The new pact - which is being worked on at U.N. talks this week in Barcelona, Spain - is meant to replace the 1997 Kyoto Protocol when it expires in 2012. The Kyoto treaty committed 37 industrialized nations to cut greenhouse gases, while the new pact would apply to developing countries as well.

Years of negotiations over the new pact have been dogged by disputes between industrial and developing nations.

"We need at this time the political will - if there is a political will, there is a way we can come to a binding agreement in Copenhagen," Ban said.

Ban said he would push leaders to conclude a pact in Copenhagen, but said it is more likely that only agreement on principles - rather than specific targets for cuts - would be reached.

He said industrialized countries must agree to make ambitious targets to reduce emissions, and to provide sufficient financial support to developing nations to allow them to limit their emissions. Ban also wants developed countries to offer technology to allow poorer nations to adapt to the impact of climate change, and an agreement on how the pact will be enforced.

"Every day we are fighting to get an agreement that will be binding," Brown told reporters.

The European Union on Friday called for C5 billion to C7 billion ($7.5 billion to $10.3 billion) in climate change aid to poorer nations over the next three years, reaching C100 billion, or nearly $150 billion a year, by 2020.

But EU nations failed to agree on exactly how much the bloc itself would contribute to the aid fund.

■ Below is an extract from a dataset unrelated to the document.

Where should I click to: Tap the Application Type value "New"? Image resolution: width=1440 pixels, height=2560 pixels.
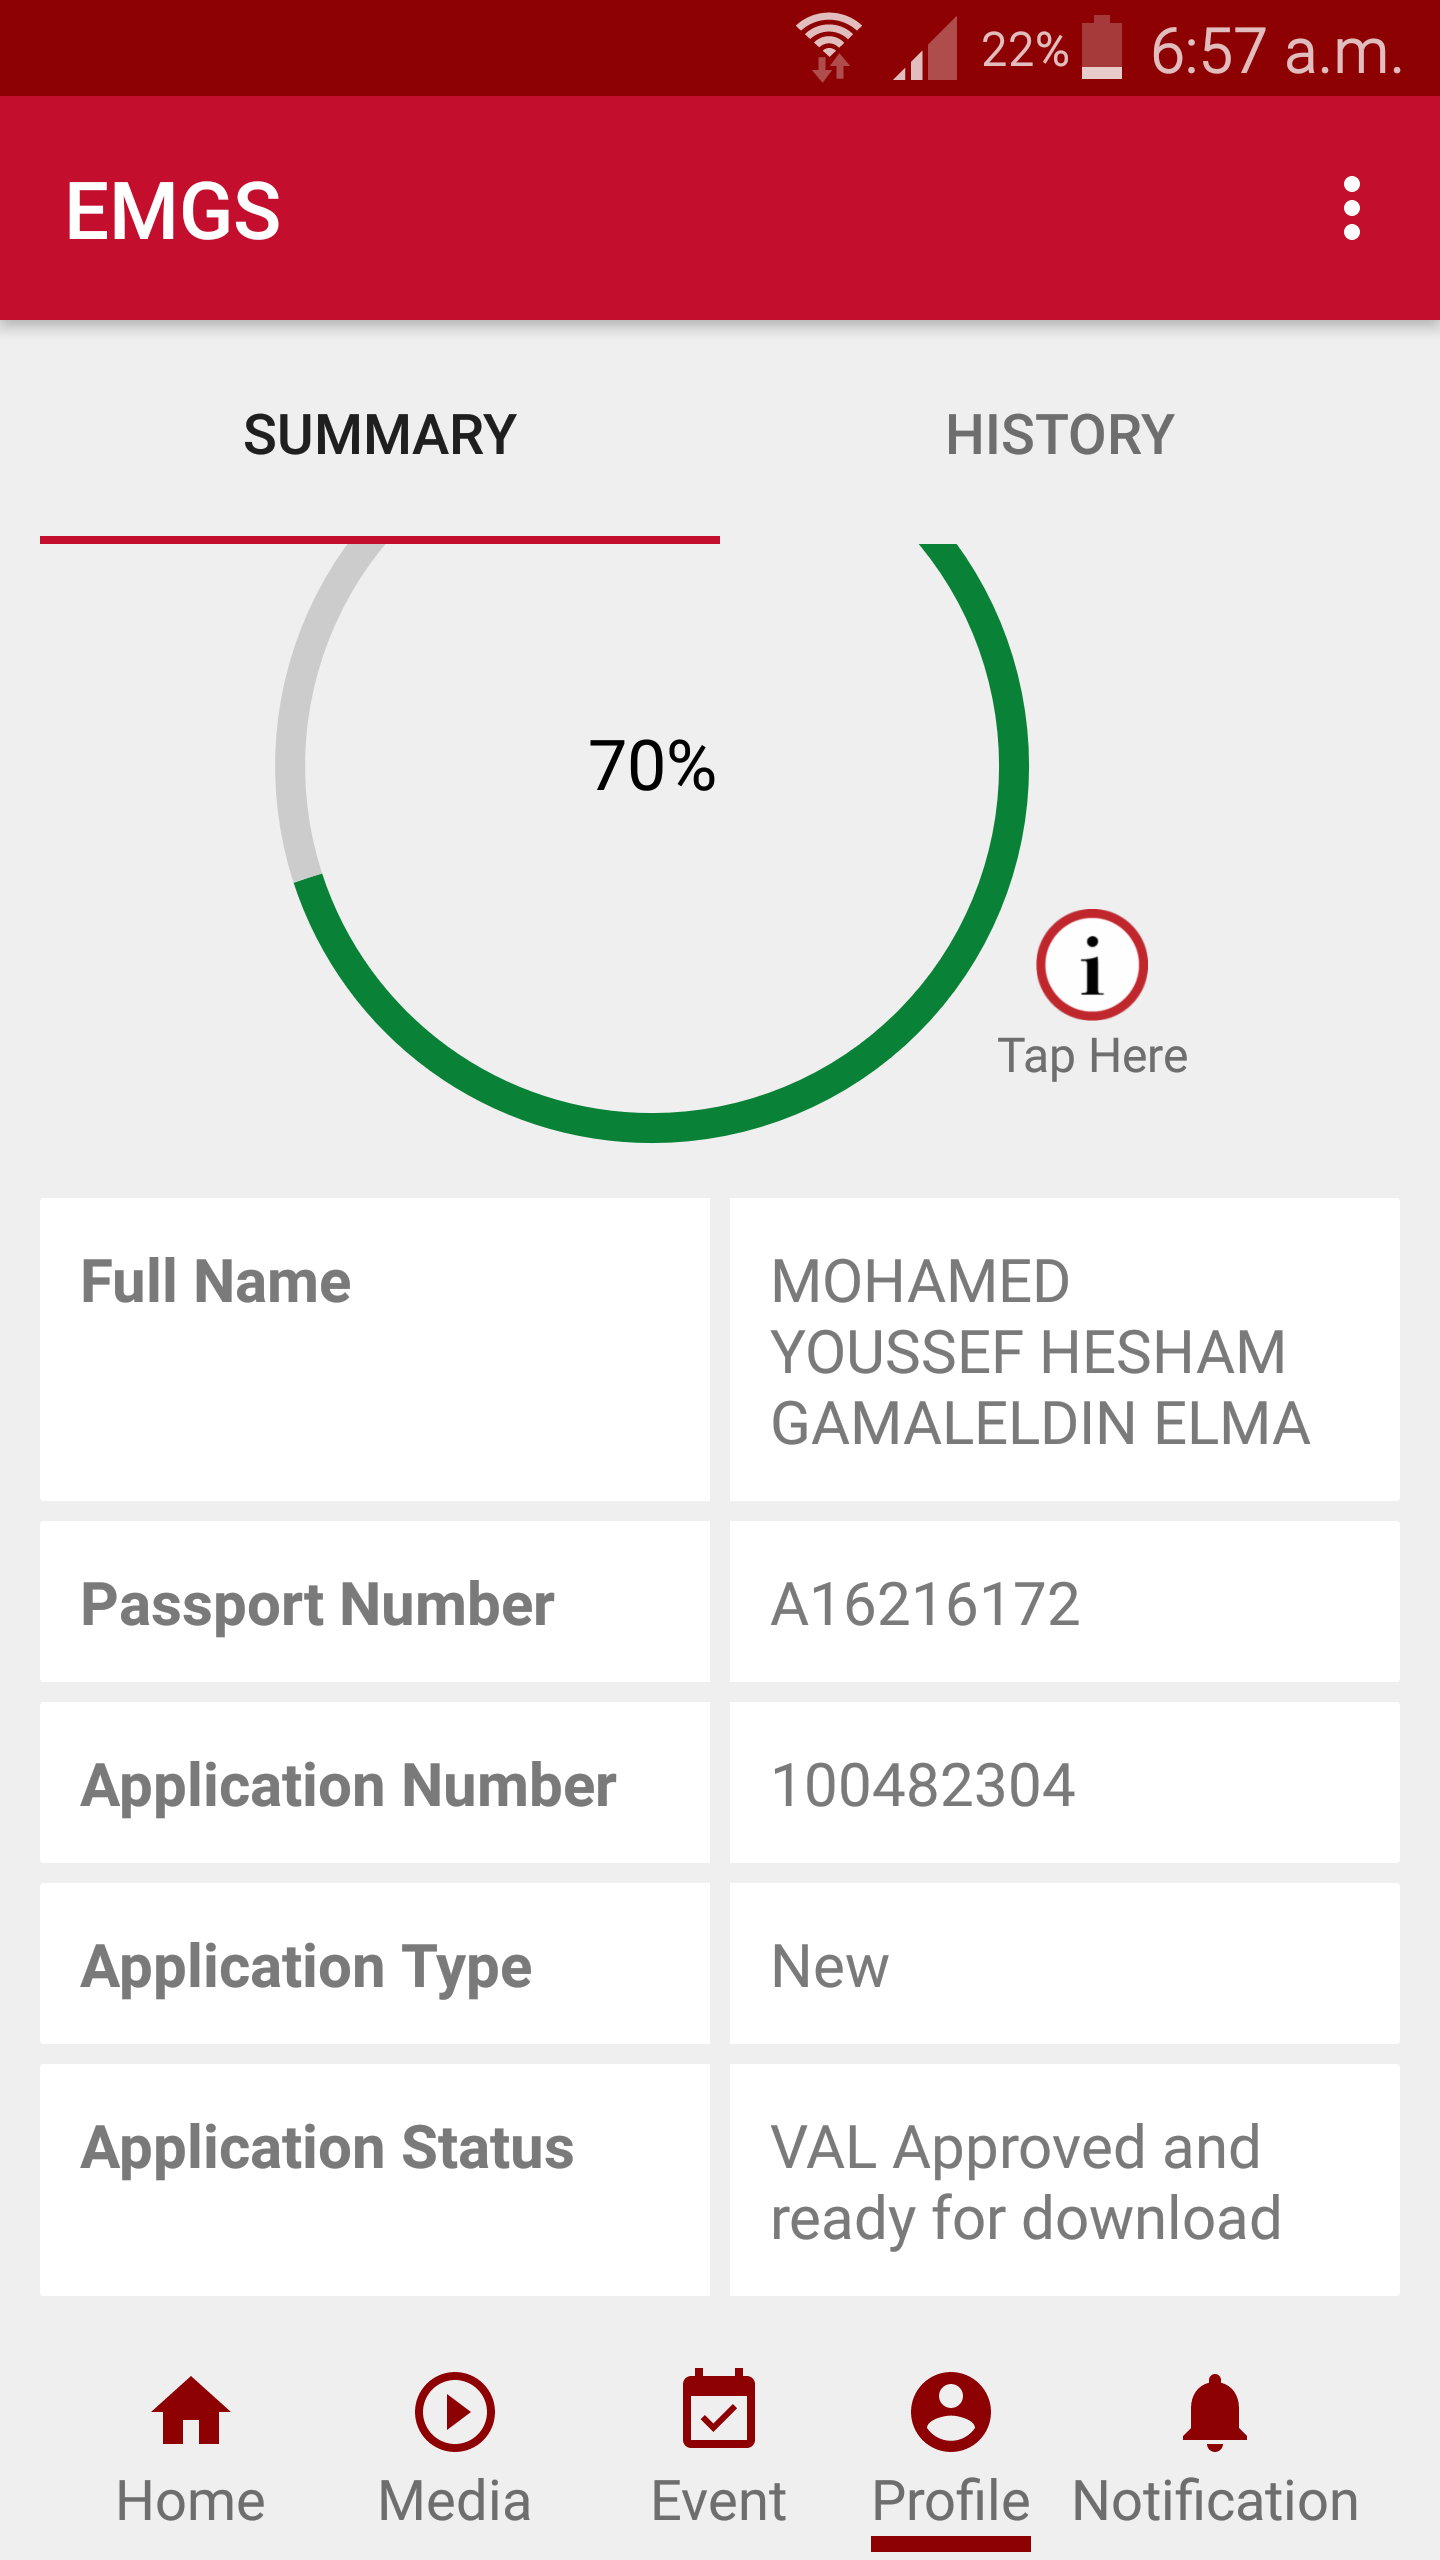(830, 1966)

Brown insisted the EU and other industrialized nations are making good progress on the fund, which he said was "absolutely crucial to persuading developing countries that we are serious about helping them tackle the problems that arise from climate change."

He said that, if a legally binding pact cannot be reached immediately, the Copenhagen meeting should produce a detailed basis for such a treaty to be agreed on in 2010.

British officials believe a treaty won’t be agreed before U.S. commitments on emission reductions are settled. Legislation is making its way through Congress, but is unlikely to be completed before the Denmark summit.

Brown plans talks Wednesday with Brazil’s President Luiz Inacio Lula da Silva and on Friday with Danish Prime Minister Lars Loekke Rasmussen.

Britain also plans to focus on climate funding at the Nov. 6-7 summit of finance ministers from the Group of 20 industrialized and developing nations.